Hi i need to change my psu on my alienware aurora, and there aint no room.?


----------



## douglatins (Oct 17, 2010)

Pics man!


----------



## bogmali (Oct 17, 2010)

If you're removing the broke PSU, that is where the replacement goes.


----------



## AltecV1 (Oct 17, 2010)

i think he means this version


----------



## Achilles1600 (Oct 17, 2010)

Yes that's the version, as you see there is no way i can change my psu, the hard drive cage block's it from being romoved.


----------



## mlee49 (Oct 17, 2010)

Sorry you paid for an Alienware. 

Did AW have anything to say?


----------



## sneekypeet (Oct 17, 2010)

looks like there may be screws holding those bays in from the underside of the case.

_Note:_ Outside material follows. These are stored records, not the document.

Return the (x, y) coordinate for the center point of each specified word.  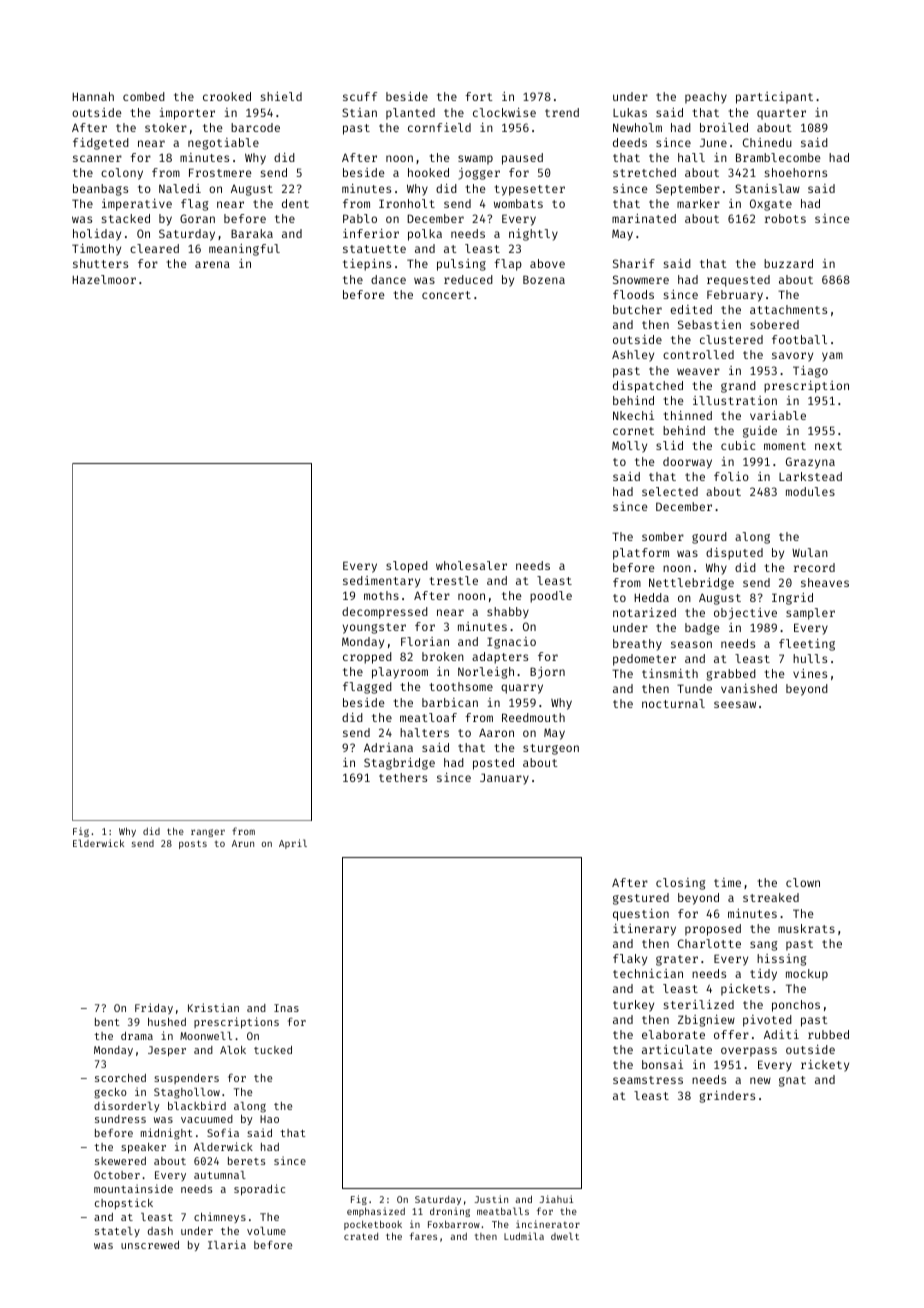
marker (698, 203)
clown (803, 882)
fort (479, 96)
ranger (208, 833)
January (504, 779)
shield (281, 96)
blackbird (197, 1105)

Have a look, they may pop right out.


----------



## Soylent Joe (Oct 17, 2010)

Start watching at the 6 minute mark in this video.

http://www.youtube.com/watch?v=pVFaOyenmiU


----------



## sneekypeet (Oct 17, 2010)

ha thats pretty sweet and simple


----------



## Kantastic (Oct 17, 2010)

Was going to put up that exact Youtube link.

Anyway... how much did you pay for that machine?


----------



## Achilles1600 (Oct 17, 2010)

Thank you, all of you.


----------



## douglatins (Oct 18, 2010)

Cmon dudes that looks awesome, but is that a matx board?


----------



## keakar (Oct 26, 2010)

sneekypeet said:


> ha thats pretty sweet and simple



yep, except it looks like only alienware PSU can be used unless you rewire the case


----------



## [H]@RD5TUFF (Oct 26, 2010)

keakar said:


> yep, except it looks like only alienware PSU can be used unless you rewire the case



Meh. re-wiring a case is no big deal.


----------